Image credit: John Kraus

Note: FAA Statement provided to Inside Outer Space:

“The FAA is aware an anomaly occurred during the SpaceX Starship Flight 9 mission that launched on Tuesday, May 27, from Starbase, Texas, and is actively working with SpaceX on the event. There are no reports of public injury or damage to public property at this time.”

SpaceX has posted a Starship ninth flight test report.

The Super Heavy/Starship lifted off at 6:36 p.m. Central Time on Tuesday, May 27 from Starbase, Texas.

Roaring out of Starbase, the booster performed a full-duration ascent burn with all 33 of its Raptor engines and separated from Starship’s upper stage in a hot-staging maneuver.

During separation, Super Heavy performed the first “deterministic flip” followed by its boostback burn.

Rapid unscheduled disassembly

“Getting real-world data on how the booster controlled its flight at this higher angle of attack will contribute to improved performance on future vehicles, including the next generation of Super Heavy,” SpaceX explains.

Image credit: SpaceX/Inside Outer Space screengrab

However, as it approached its designated splashdown area in the Gulf of America, following a booster relight of its 13 center and middle ring Raptor engines, “contact with the booster was lost shortly after the start of landing burn.”

At that point, the booster experienced “a rapid unscheduled disassembly” roughly six minutes after launch.

That brought to an end the first reflight of a Super Heavy booster having previously launched on Starship’s seventh flight test in January 2025.

Image credit: SpaceX

Ascent burn

Following a successful stage separation, the Starship upper stage lit all six of its Raptor engines and performed a full-duration ascent burn.

“The engines on Starship flew with mitigations in place following learnings from the eighth flight test, including additional preload on key joints,” SpaceX notes, “a new nitrogen purge system, and improvements to the propellant drain system.”

As Starship continued on its orbital coast, several in-space objectives were planned, including the first payload deployment from Starship and a relight of a single Raptor engine.

Image credit: SpaceX/Inside Outer Space screengrab

Reentry position

However, Starship’s payload bay door was unable to open.

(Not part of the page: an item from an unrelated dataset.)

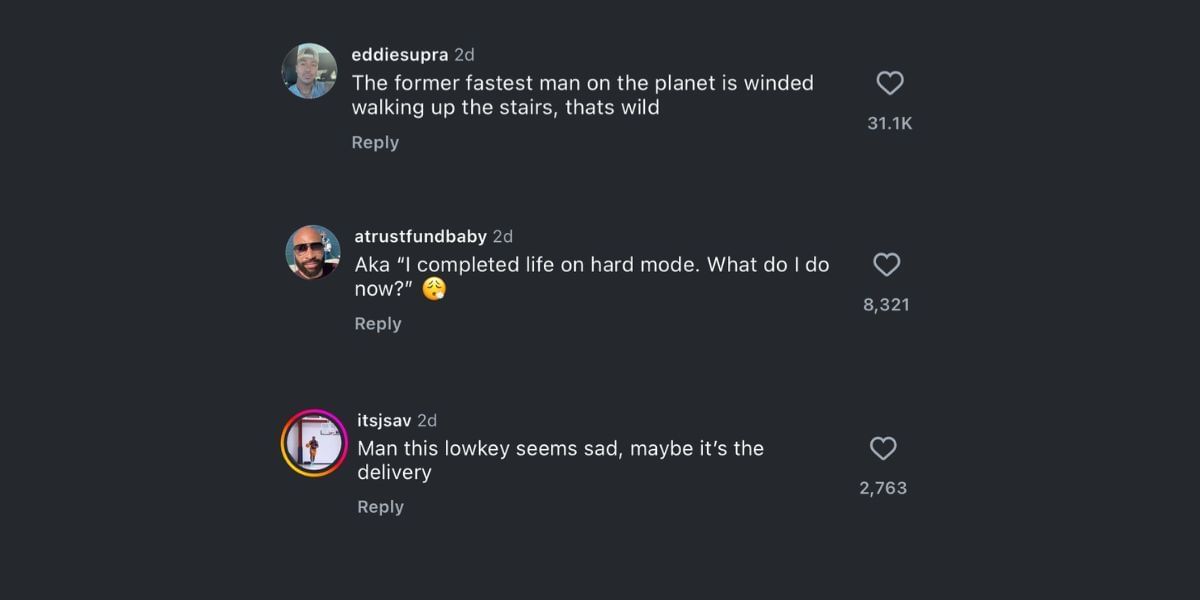
Task: View the 31.1K likes count
Action: [890, 123]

That issue prevented the deployment of the eight Starlink simulator satellites.

Stuck payload door.
Image credit: SpaceX/Inside Outer Space screengrab

“A subsequent attitude control error resulted in bypassing the Raptor relight and prevented Starship from getting into the intended position for reentry,” SpaceX points out.

Starship then went through an automated safing process, an action to vent the remaining pressure to place the vehicle in the safest condition for reentry.

Starship plunges toward Indian Ocean. Image credit: SpaceX/Inside Outer Space screengrab

Contact lost

“Contact with Starship was lost approximately 46 minutes into the flight, with all debris expected to fall within the planned hazard area in the Indian Ocean,” the SpaceX posting explains. Data review is underway, with new improvements to be implemented, as work begins to ready the next Starship and Super Heavy vehicles for flight.

“Developmental testing by definition is unpredictable, but every lesson learned marks progress toward Starship’s goal of enabling life to become multiplanetary,” concludes the SpaceX report on flight 9.

From Elon Musk: “Starship made it to the scheduled ship engine cutoff, so big improvement over last flight! Also, no significant loss of heat shield tiles during ascent. Leaks caused loss of main tank pressure during the coast and re-entry phase. Lot of good data to review,” he posted.

“Launch cadence for next 3 flights will be faster, at approximately 1 every 3 to 4 weeks,” Musk reports.